“Knowing your audience” is associated with data. “Understanding your audience” is about learning about the people behind the numbers. Knowing is having specific information—like having 34,000 unique visitors a month, while understanding is more about discovering a user’s likes, dislikes, social and cultural situations, and who they are as a person.
Understanding your audience isn’t just important. It’s crucial. The success of your business and your website depends on your user’s happiness. If you understand your audience, you can make informed decisions when you design for a specific type of user. However, unless you conduct some sort of research, it’s hard to get an understanding of who your users are and what they want. Content strategist Relly Annett-Baker summed it up nicely, “I do not trust stakeholders to know their audience unless they have conducted some sort of research. They either talk about the audience they had when they were still largely in contact with them day-to-day, or the one they’d like.”
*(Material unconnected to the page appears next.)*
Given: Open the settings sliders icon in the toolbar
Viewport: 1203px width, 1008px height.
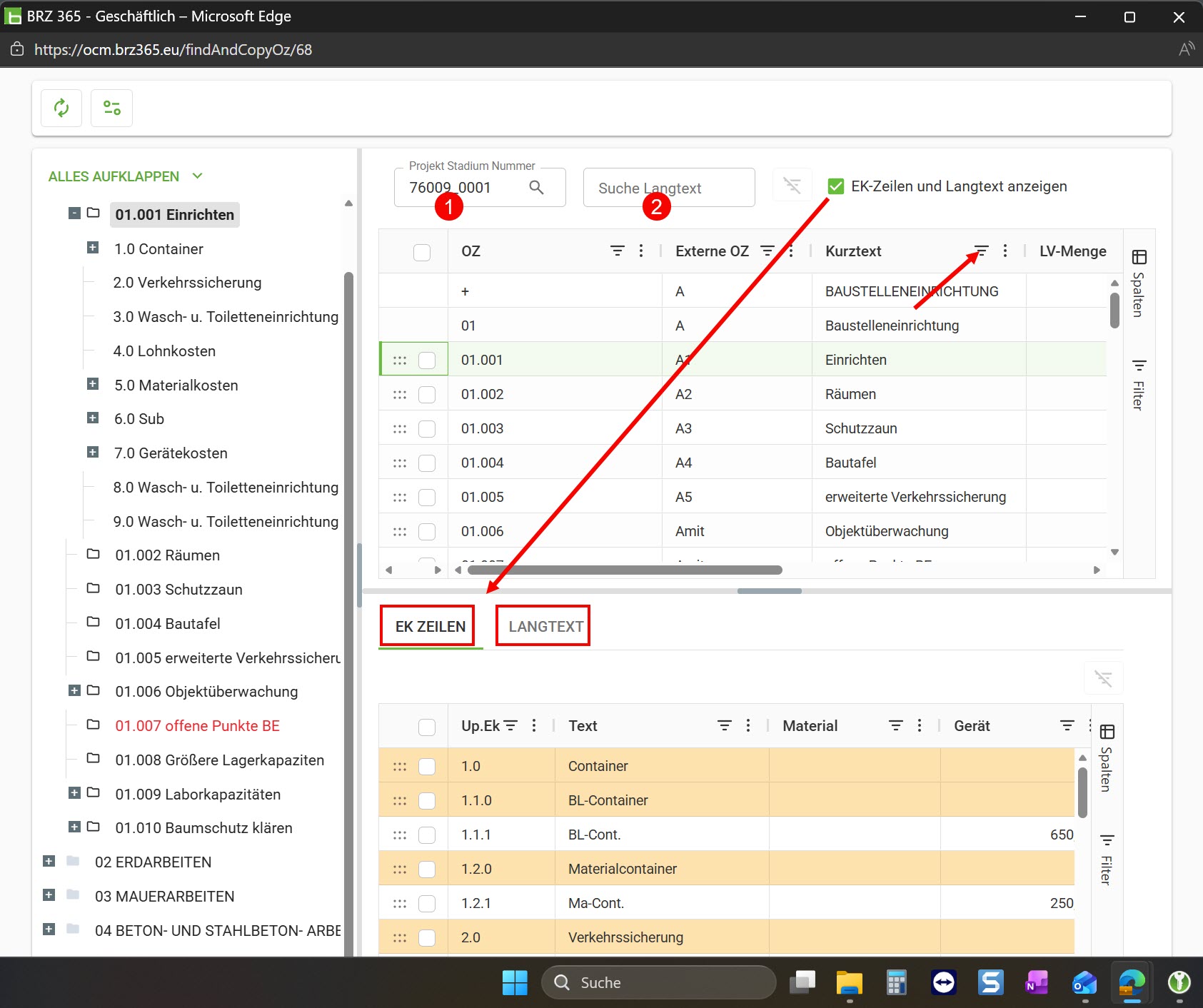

Just understanding your audience can help you make decisions in regard to imagery, typefaces, and colors. For example, certain cultures view colors differently. In one country the color yellow might be associated with hope or joy, but in another, it’s associated with cowardice and weakness. A simple understanding of our audience can help us with the basic fundamentals of design.
Establish a framework:
Select research methods that can offer the most detail. Once you gather that information, you need to determine the meaning from the data to find the individual stories within. It’s helpful to categorize the information you receive into basics, lifestyle, and media.
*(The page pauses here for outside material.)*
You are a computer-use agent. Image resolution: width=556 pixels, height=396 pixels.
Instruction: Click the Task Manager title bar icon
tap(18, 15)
“Basics” would cover age, nationalities, location, gender, and numbers. “Lifestyle” data would contain information concerned with employment, socioeconomic status, religion, money, and education. The “media” category would provide insight into your user’s consumption of TV, radio, internet, technology, and printed media. How old are your users? What TV shows do they like to watch, what type of jobs do they have? All these questions can help you understand your audience and appropriately design for them.
Use the right tools:
Some of the best research methods available are focus groups, questionnaires, social media, and interviews. Services like SurveyMonkey can help you design specific surveys and questionnaires. There are pros and cons to each of these methods—so it’s helpful to use more than one resource to get the most information possible.
Once you have the information, you need to understand the meaning of it—that’s the hard part.
Don’t forget the client:
The research you gathered should help your client, too. Sure, the color and design of the website is important, but you also need to make sure your research framework is related to the goals of your client’s business. Help your client by finding out who the target audience is and what they want.
You can use your information as a selling point—understanding your audience and backing up the information you know with hard data is a great way to get the client to buy into your designs. It’s good to “know,” but overall, it’s better to “understand.” Understanding your audience is essential for the overall success of your website.